İlk okuduğumda üniversiteye yeni başlamıştım ve çok etkilenmiştim.Dün,tam dört yıl sonra,aynı hazzı alıp almayacağımı merak ettiğim için tekrar okudum.Şuan bu incelemeyi yazarken kelimelerin hislerim için yetersiz kaldığını fark ediyorum.Yazarın 59 sayfaya sığdırdığı bu hayat öyküsü(aşk hikayesi demeyeceğim çünkü bir aşktan fazlasını okuyoruz burada, aşka adanmış bir hayatı okuyoruz)saf aşkı, uğruna ne kadar çaresiz kalınabileceğini ama yine de ona sığınmaktan vazgeçilmediğini gösteriyor bize.

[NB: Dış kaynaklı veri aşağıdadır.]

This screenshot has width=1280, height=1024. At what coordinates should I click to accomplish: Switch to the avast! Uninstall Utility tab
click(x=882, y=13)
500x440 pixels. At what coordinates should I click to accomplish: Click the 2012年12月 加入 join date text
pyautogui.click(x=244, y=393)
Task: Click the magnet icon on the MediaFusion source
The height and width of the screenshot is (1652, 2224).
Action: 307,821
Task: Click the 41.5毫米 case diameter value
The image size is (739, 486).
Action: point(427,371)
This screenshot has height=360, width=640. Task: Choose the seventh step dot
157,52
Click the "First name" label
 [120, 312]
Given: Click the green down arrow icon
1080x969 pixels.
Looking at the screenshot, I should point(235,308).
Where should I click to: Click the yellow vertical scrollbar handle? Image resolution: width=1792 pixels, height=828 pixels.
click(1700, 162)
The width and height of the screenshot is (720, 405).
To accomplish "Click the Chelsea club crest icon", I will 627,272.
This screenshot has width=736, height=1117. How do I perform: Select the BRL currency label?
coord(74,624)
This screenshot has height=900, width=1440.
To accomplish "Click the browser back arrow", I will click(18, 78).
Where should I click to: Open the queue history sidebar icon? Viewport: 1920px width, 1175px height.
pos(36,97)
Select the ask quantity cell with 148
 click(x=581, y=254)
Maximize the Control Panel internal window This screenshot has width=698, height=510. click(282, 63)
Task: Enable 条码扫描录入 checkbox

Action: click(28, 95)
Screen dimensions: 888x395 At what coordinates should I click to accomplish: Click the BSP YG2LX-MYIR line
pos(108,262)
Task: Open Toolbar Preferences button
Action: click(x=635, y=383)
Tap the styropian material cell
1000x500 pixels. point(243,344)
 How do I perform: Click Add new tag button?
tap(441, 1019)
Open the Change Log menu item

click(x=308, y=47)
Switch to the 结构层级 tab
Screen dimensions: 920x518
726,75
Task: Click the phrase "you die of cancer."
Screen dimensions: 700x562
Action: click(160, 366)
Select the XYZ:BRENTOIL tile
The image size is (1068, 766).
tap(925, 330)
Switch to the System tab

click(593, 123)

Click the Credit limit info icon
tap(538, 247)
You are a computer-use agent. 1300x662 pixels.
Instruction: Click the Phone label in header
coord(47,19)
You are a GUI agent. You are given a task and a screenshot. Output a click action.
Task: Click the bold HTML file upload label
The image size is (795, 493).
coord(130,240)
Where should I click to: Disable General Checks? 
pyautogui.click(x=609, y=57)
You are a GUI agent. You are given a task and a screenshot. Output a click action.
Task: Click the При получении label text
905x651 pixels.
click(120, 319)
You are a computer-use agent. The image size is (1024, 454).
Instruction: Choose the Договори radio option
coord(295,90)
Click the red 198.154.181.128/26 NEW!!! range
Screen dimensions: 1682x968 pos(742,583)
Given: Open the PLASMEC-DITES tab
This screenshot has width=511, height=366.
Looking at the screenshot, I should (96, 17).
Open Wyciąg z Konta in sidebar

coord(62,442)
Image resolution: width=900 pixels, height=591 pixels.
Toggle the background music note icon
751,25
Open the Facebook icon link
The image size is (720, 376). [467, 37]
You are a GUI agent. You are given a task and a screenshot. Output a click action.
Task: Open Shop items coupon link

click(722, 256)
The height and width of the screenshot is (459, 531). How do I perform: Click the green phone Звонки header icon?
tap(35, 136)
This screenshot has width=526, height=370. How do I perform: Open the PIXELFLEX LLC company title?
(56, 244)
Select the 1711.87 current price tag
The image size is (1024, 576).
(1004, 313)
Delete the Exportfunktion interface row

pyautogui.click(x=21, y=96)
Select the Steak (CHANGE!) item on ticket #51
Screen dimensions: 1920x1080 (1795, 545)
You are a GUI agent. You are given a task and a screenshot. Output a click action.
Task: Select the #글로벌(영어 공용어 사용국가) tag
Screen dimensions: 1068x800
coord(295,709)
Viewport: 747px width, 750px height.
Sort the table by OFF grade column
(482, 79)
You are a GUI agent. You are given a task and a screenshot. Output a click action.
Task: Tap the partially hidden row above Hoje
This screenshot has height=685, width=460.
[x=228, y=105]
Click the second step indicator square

Kendisini hiç tanımamış birini sevmiş olan bir kadının sevdiği adam onu fark etsin diye çırpınışlarını okuyoruz.Bu olmayınca da ondan kalan tek hatıraya,oğluna sığınıyor.Sevgisini ona ait olan,özgürce sevebileceği oğluna veriyor.Oğlunu kaybedince de her şeyi anlattığı mektubu yazıyor.
Her noktasına ayrı üzüldüm ama beni en çok kıran tek başına iki kişilik sevmiş bir kadının,aşkı ona yük gelecek diye korktuğu adam tarafından mektuptan sonra bile hatırlanmaması oldu.